Suarez, Dracula colpisce ancora: Mondiale finito?

L’ha fatto ancora. Ancora un morso. Un gesto già incomprensibile su un ring di boxe (ricordate Tyson?), totalmente incomprensibile su un campo di calcio, di fronte a un palcoscenico mondiale. Luis Suarez ci ricasca. Un giorno di ordinaria follia. Follia recidiva. Follia ciclica e, a quanto pare, ingovernabile. Minuto 34 della ripresa: per tutta la gara le storie sono state tese, fra Chiellini e gli attaccanti uruguaiani. Su una palla alta, Chiello e Suarez saltano, l’uruguaiano dimentica la palla, si concentra sulla spalla dell’azzurro. Lo morde. Il difensore si divincola, lo colpisce forse con una gomitata, Suarez va a terra e si tiene i denti (ironico). Poi lo juventino mostra a tutti quello che non sembrava possibile: Dracula Suarez era tornato, sulla spalla, sotto la maglietta, i segni degli incisivi, dei canini. Arbitro e assistenti non vedono, ma la prova tv con ogni probabilità lo colpirà. E il Mondiale per lui rischia di essere finito, portandosi via anche una fetta di speranze dell’Uruguay. Perché esiste una Giurisprudenza, sui morsi. Creata per lo più per lui, e per il suo vizietto.

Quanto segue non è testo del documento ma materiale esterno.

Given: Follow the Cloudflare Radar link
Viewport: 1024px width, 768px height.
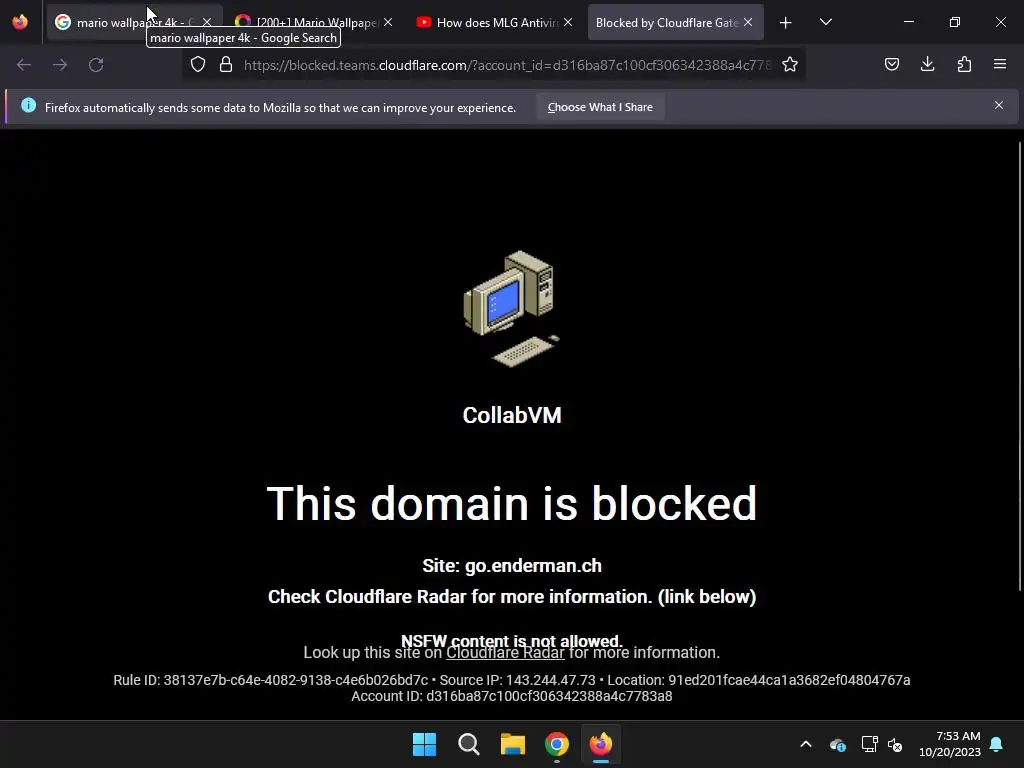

La fifa apre inchiesta — In attesa si conoscere se ci sarà squalifica, e la sua entità (possibile anche uno stop a tempo, di mesi, che metterebbe nei guai anche il Liverpool), si segnala che la Fifa ha aperto un’inchiesta. Segolene Valentin, responsabile della comunicazione, sotto la forte pressione ha annunciato: “La Fifa sentirà i direttori di gara e metterà insieme gli elementi necessari: poi prenderà una decisione per fare una valutazione sul caso del presunto morso di Suarez a Chiellini”. Filmati e segni sul difensore azzurro lasciano poche speranze di assoluzione per Luis, la recidività porterà a una “pena” dura.

Due precedenti, 17 turni — Il morso sarebbe incomprensibile già se fosse una novità, lo è ancora di più perché invece è la terza volta. E perché per i denti usati in modo improprio Luis ha già scontato 17 giornate di squalifica. Primo caso: novembre 2010, gioca nell’Ajax, morde fra collo e spalla il centrocampista del Psv Eindhoven, Otman Bakkal, e viene squalificato per sette turni, guadagnandosi il soprannome di “Cannibale”. Aprile 2013, Liverpool-Chelsea: stavolta Suarez azzanna Ivanovic, al braccio, ancora per divincolarsi a suo modo in area di rigore: forse il morso più evidente, il raptus più incontrollabile. In mezzo altre otto giornate per gli insulti razzisti a Evra del Manchester United nel dicembre 2011. Quest’anno, era stato calmo, e aveva messo insieme 31 gol in Premier.

Futuro compromesso? — Perché Luis è fortino, se non fosse per quegli attimi di pazzia. Che però ne condizionano e condizioneranno la carriera. Tanto che quest’anno aveva lavorato con un assistente psicologico, per lavorare sulla sua rabbia: pare che facesse respirazioni particolari, meditazione, e che la cosa funzionasse. Sembrava la svolta, visto che i raptus lo colpiscono da quando aveva 15 anni, quando fu espulso per una testata all’arbitro. Sembrava la svolta, invece rischia di essere la fine del suo Mondiale. E magari di complicarne anche la carriera futura. Real e Barça erano pronte a fare follie, sul mercato. Ma non parlate di pazzie a Suarez. E nemmeno a Chiellini.